TEMPO.CO, Jakarta - Menjelang akhir tahun, Starbucks dikabarkan telah kehilangan nilai pasar hampir US$11 miliar (sekitar Rp15,5 triliun), karena boikot yang intens dan mogok kerja karyawan untuk mendukung Palestina, selain promosi liburan yang kurang hangat.
Untuk mengatasi kerugian yang sudah diperkirakan Starbucks, dan menjelang hari libur, perusahaan tersebut mengumumkan Hari Piala Merah; strategi pemasaran yang memberikan konsumen kesempatan untuk menerima cangkir liburan gratis yang dapat digunakan kembali pada setiap pembelian. Namun, sejak pengumuman promosi tersebut pada pertengahan November, Starbucks mengalami penurunan saham sebesar 8,96 persen, atau setara dengan kerugian sebesar $10,98 miliar, yang merupakan kerugian terendah yang pernah dialaminya sejak tahun 1992.

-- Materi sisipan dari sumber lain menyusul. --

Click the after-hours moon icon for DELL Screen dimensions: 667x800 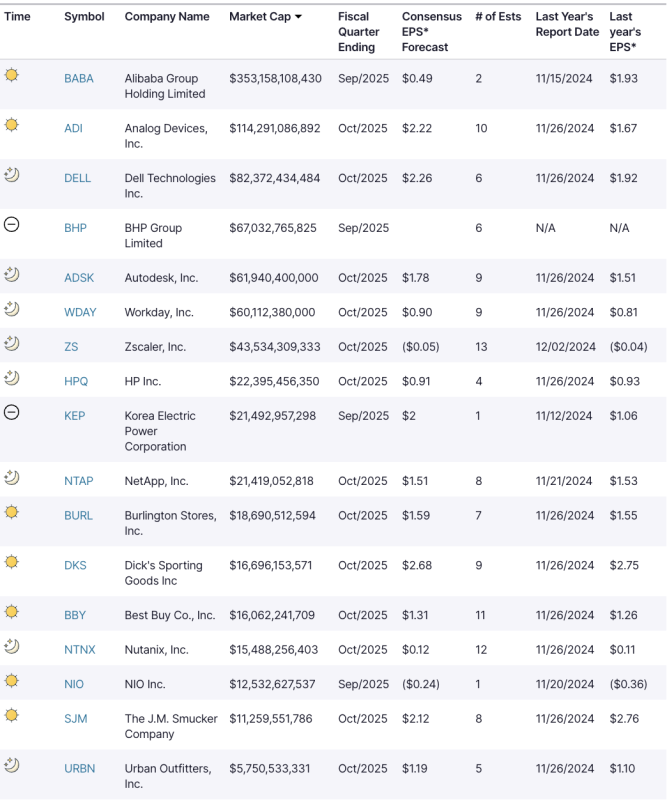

Hal ini disebabkan oleh seruan global baru-baru ini untuk memboikot merek dan waralaba yang secara langsung atau tidak langsung menguntungkan Israel secara ekonomi. Serikat pekerja Starbucks transparan dalam mendukung Palestina, ketika Israel melancarkan genosida di Gaza pada Oktober, dan mengambil kesempatan untuk menuntut kondisi kerja yang lebih baik, termasuk penjadwalan dan kebebasan untuk menegosiasikan kontrak. Sejak itu, pemogokan karyawan terjadi secara konsisten.
Akibatnya, merek tersebut menyadari bahwa reputasinya dipertaruhkan. Meskipun mengalami kerugian baik secara ekonomi maupun sosial, CEO Starbucks Laxman Narasimhan yakin Starbucks dapat mengembalikan citranya dan bangkit dari "tantangan makroekonomi" yang dihadapinya.
Namun, statistik menunjukkan sebaliknya, karena upaya waralaba tidak konsisten dengan hasil yang mereka peroleh pada tahun-tahun sebelumnya. Misalnya, tahun lalu, Hari Piala Merah menghasilkan peningkatan konsumsi sebesar 81 persen dibandingkan peningkatan konsumsi tahun ini yang hanya sebesar 31,7 persen.